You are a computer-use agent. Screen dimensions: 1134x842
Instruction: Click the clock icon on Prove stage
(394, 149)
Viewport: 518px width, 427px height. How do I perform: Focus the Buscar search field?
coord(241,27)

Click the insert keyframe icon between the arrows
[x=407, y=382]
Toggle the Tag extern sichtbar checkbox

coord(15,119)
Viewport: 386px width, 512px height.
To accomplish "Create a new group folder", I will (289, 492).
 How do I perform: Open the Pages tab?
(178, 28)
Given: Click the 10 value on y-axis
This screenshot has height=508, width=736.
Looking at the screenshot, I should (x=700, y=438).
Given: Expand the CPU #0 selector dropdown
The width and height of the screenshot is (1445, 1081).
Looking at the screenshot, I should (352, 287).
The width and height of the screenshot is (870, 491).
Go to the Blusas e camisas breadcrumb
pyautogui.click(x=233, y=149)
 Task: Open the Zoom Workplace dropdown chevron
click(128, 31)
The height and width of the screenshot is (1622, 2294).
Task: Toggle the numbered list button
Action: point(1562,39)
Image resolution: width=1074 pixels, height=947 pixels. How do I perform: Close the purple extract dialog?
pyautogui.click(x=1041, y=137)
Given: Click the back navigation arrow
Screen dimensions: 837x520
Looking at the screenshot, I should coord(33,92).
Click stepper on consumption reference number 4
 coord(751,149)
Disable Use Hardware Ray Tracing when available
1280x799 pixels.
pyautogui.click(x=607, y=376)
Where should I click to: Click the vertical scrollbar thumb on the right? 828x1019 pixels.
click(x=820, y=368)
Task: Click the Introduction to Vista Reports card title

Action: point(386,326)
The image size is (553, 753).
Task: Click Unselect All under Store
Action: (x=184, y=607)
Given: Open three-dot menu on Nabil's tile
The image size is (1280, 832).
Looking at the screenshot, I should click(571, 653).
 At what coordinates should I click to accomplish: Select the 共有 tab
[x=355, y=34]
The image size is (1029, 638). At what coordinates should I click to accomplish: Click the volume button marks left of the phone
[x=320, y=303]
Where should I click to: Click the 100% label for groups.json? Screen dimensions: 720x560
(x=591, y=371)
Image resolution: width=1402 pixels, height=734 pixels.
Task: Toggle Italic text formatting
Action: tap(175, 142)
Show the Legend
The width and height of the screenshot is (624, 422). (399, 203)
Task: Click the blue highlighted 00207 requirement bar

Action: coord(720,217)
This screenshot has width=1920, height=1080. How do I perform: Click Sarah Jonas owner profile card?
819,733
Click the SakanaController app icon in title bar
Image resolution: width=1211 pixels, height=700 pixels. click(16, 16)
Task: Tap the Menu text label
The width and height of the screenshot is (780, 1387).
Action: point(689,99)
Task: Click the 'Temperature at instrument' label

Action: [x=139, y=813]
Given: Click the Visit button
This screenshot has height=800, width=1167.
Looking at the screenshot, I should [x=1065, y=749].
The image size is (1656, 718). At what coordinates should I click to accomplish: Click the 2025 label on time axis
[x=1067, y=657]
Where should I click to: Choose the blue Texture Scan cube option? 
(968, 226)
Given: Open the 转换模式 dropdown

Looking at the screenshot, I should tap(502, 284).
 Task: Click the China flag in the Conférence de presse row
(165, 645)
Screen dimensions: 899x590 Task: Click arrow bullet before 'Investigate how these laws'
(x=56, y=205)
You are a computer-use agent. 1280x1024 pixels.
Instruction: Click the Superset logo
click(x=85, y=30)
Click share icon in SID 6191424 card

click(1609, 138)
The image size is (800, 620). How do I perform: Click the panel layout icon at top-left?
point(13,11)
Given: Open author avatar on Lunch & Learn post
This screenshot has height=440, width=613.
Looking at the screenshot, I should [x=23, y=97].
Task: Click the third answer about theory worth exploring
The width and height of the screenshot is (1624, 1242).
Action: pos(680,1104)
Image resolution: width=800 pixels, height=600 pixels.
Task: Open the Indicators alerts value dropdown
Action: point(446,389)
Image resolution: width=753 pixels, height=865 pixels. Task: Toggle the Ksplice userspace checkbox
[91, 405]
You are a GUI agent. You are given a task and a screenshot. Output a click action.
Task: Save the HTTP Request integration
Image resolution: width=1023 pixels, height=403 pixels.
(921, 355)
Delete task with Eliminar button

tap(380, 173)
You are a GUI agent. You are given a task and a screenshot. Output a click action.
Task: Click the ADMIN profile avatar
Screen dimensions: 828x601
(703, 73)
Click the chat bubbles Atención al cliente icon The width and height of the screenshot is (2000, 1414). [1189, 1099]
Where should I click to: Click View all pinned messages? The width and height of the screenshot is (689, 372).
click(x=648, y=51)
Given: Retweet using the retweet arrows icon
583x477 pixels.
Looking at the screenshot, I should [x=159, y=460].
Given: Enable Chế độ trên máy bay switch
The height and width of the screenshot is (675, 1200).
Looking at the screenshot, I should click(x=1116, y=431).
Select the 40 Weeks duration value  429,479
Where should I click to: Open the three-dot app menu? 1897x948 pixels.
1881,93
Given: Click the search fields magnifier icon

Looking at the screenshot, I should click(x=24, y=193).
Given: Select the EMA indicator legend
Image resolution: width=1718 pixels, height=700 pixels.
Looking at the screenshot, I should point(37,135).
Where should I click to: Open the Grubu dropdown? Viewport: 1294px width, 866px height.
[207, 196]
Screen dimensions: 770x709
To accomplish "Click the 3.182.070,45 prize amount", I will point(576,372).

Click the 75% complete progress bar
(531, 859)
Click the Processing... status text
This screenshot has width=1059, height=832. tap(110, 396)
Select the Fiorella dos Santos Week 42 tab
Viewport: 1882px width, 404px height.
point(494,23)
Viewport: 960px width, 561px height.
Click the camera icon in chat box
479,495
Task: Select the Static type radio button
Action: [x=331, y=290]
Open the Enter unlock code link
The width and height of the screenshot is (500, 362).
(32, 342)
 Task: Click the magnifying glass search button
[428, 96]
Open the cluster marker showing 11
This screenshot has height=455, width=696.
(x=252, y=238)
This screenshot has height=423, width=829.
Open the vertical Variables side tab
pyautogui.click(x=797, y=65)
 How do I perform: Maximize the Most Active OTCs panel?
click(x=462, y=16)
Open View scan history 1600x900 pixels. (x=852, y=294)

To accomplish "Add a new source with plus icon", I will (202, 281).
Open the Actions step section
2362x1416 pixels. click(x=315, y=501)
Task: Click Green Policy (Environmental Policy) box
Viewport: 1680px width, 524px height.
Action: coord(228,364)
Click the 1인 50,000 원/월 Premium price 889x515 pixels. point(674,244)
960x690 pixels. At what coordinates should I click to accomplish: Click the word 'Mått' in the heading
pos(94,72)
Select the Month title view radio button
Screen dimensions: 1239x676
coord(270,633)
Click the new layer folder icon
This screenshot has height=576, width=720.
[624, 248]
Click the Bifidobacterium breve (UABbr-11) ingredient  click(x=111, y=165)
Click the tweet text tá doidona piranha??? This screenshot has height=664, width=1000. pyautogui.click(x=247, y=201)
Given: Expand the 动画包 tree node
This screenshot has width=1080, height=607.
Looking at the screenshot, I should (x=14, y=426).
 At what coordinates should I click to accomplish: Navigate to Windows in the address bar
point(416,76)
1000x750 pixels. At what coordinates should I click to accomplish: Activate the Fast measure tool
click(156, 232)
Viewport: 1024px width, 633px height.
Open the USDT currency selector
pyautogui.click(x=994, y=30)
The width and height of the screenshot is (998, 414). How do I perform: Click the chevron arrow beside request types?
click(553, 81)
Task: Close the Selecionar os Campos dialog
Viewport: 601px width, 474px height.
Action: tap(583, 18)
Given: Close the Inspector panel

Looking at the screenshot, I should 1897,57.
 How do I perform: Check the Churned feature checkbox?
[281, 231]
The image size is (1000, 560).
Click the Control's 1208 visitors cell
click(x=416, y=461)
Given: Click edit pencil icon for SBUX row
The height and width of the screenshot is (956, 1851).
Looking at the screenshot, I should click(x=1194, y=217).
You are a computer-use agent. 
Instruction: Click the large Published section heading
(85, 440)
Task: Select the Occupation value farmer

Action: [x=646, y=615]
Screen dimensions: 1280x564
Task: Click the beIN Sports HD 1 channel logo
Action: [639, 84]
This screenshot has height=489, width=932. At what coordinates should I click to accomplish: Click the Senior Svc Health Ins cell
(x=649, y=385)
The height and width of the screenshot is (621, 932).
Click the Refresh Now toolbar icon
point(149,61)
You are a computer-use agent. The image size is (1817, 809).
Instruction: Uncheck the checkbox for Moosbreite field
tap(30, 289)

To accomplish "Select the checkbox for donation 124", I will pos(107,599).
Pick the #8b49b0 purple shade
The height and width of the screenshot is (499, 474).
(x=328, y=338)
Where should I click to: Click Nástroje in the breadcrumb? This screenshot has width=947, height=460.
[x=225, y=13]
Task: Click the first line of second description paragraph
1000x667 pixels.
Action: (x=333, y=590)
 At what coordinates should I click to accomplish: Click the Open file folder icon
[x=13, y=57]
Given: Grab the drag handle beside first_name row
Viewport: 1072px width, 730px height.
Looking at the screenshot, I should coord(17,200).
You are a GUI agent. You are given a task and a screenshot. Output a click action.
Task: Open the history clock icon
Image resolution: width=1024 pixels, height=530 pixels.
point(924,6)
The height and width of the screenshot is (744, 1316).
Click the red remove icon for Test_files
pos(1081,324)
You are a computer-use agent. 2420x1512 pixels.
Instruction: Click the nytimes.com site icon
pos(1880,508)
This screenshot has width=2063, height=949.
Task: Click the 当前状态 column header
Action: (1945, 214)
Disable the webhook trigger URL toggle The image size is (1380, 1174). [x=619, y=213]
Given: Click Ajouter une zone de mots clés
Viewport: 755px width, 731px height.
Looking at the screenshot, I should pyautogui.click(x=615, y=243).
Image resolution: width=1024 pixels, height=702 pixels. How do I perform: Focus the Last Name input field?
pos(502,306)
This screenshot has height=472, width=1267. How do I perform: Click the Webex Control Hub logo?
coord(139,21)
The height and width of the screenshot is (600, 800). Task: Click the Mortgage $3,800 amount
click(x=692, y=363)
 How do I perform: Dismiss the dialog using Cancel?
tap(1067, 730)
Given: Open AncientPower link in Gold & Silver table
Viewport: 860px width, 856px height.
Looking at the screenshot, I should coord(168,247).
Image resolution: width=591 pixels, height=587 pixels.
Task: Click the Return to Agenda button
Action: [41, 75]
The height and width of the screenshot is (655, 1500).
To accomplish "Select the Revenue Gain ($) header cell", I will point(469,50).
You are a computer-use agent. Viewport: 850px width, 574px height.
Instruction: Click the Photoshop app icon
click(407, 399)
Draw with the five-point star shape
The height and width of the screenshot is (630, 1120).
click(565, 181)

════════════════════

_What this task involves_:
Output only an exact transcription of the lines above from the one with "How do I perform: Dismiss" up to and including the one with "Given: Open AncientPower".

_Exercise answer_:
 How do I perform: Dismiss the dialog using Cancel?
tap(1067, 730)
Given: Open AncientPower link in Gold & Silver table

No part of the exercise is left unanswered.